╭─ RECORDS TO USE
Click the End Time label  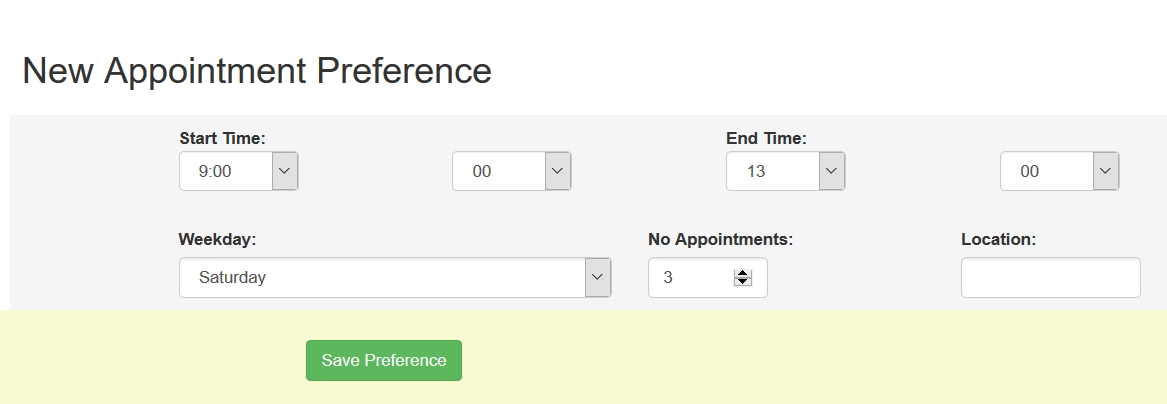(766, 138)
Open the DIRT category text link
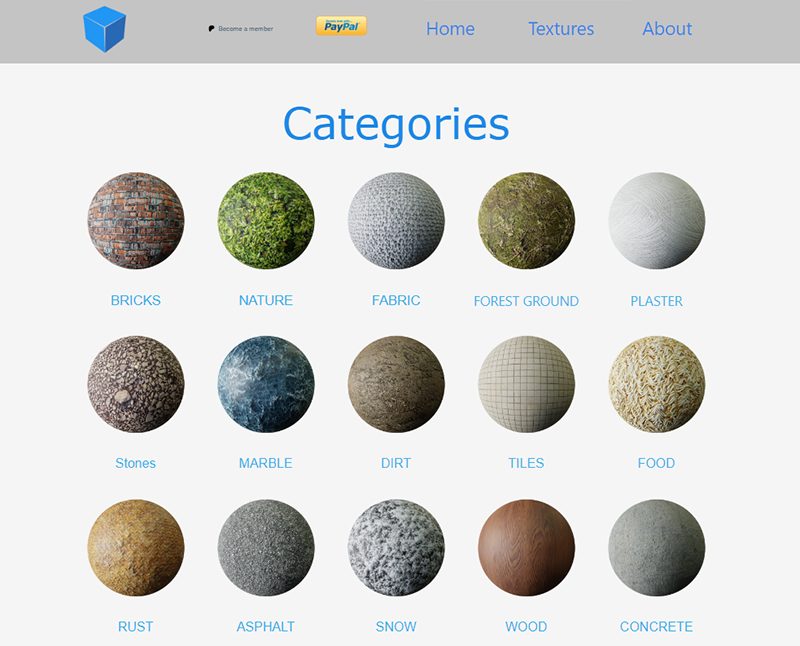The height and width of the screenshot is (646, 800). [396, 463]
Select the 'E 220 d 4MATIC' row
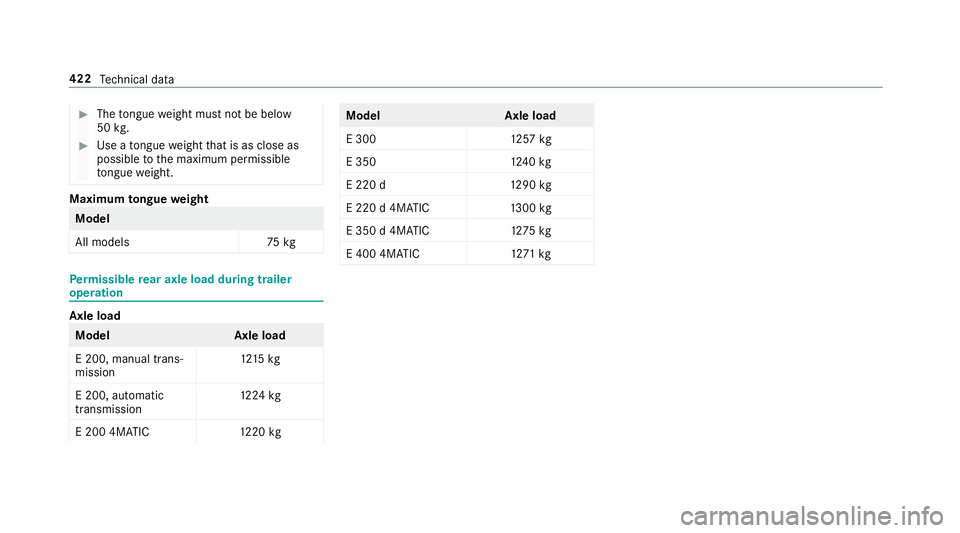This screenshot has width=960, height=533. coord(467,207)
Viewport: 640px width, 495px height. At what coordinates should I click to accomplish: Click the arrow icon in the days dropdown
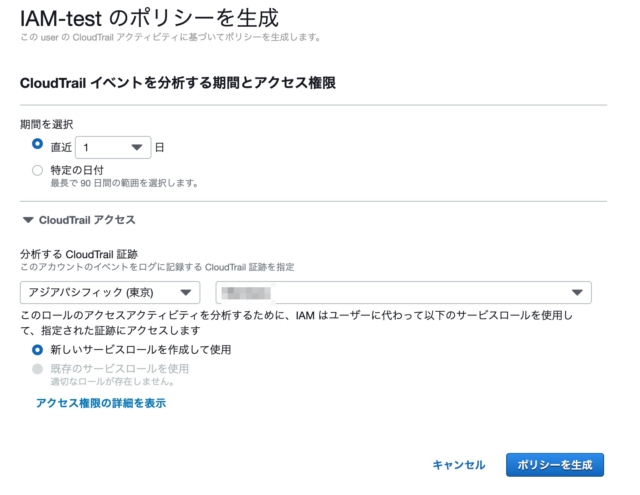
╰─
╭─ RECORDS TO USE
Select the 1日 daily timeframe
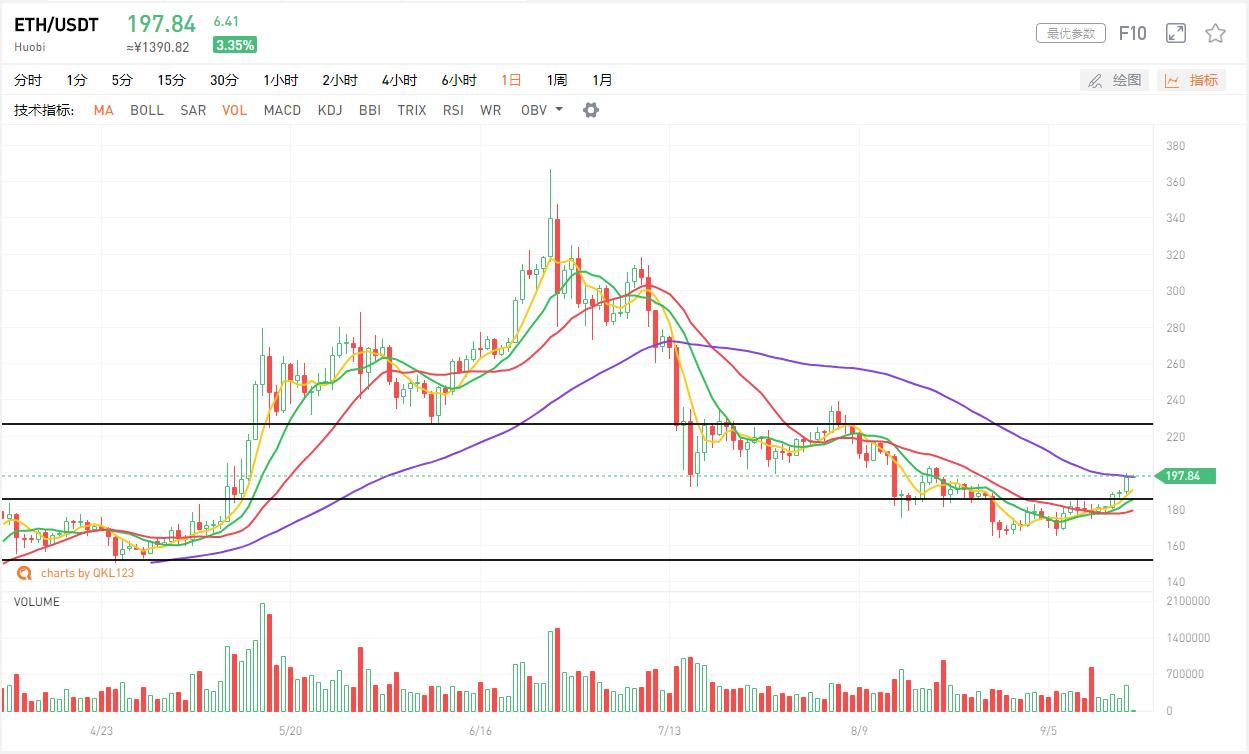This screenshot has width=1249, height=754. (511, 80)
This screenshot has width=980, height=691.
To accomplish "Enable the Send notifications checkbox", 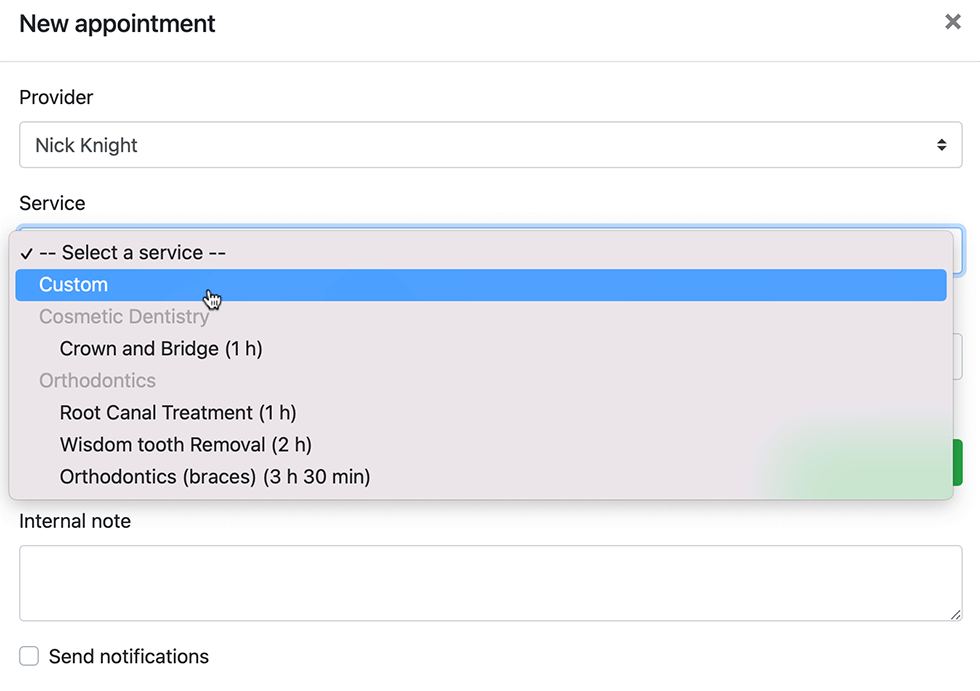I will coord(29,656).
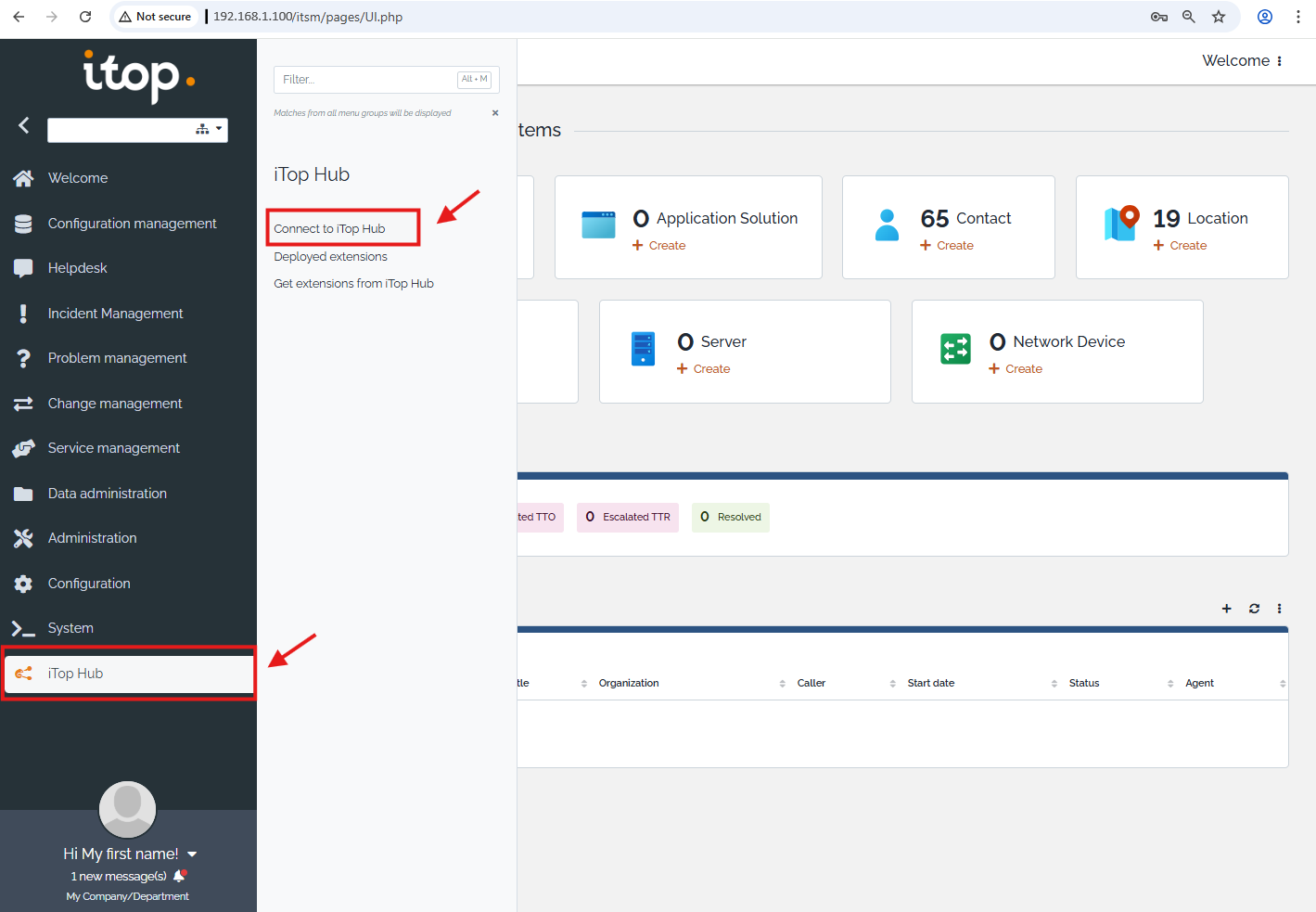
╰─
╭─ RECORDS TO USE
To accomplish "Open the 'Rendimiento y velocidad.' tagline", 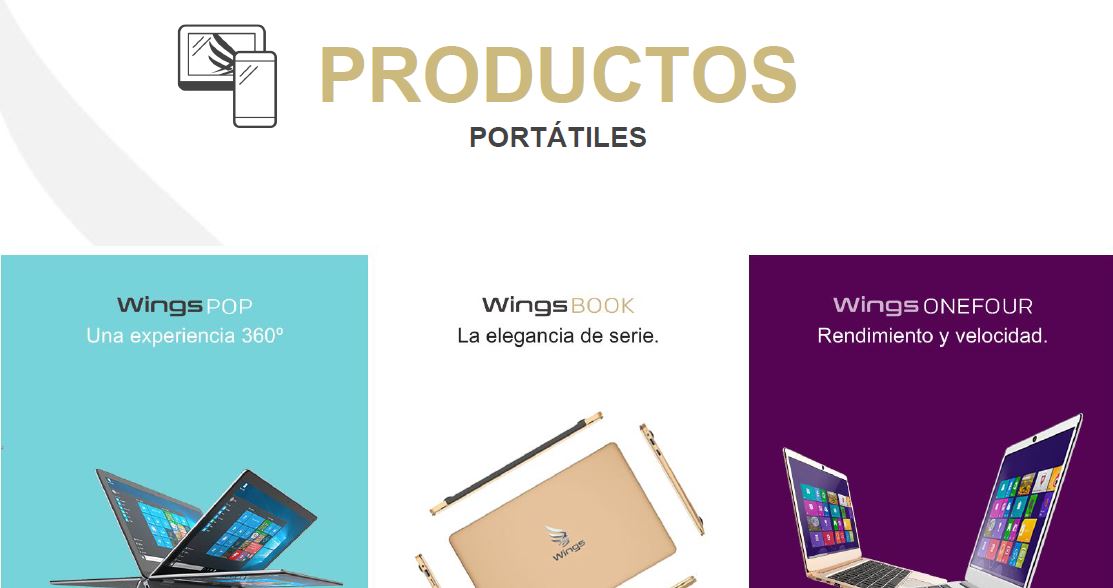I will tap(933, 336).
╰─
For this exercise, reproduce exactly the lines of the records above from the one with "Select the 'E 220 d 4MATIC' row" up to and including the one with "Viewport: 640px width, 495px", without pictures.

- ANSWER AREA -
Select the 'E 220 d 4MATIC' row
This screenshot has width=960, height=533. coord(467,207)
Viewport: 640px width, 495px height. At what coordinates should I click to accomplish: Click the arrow icon in the days dropdown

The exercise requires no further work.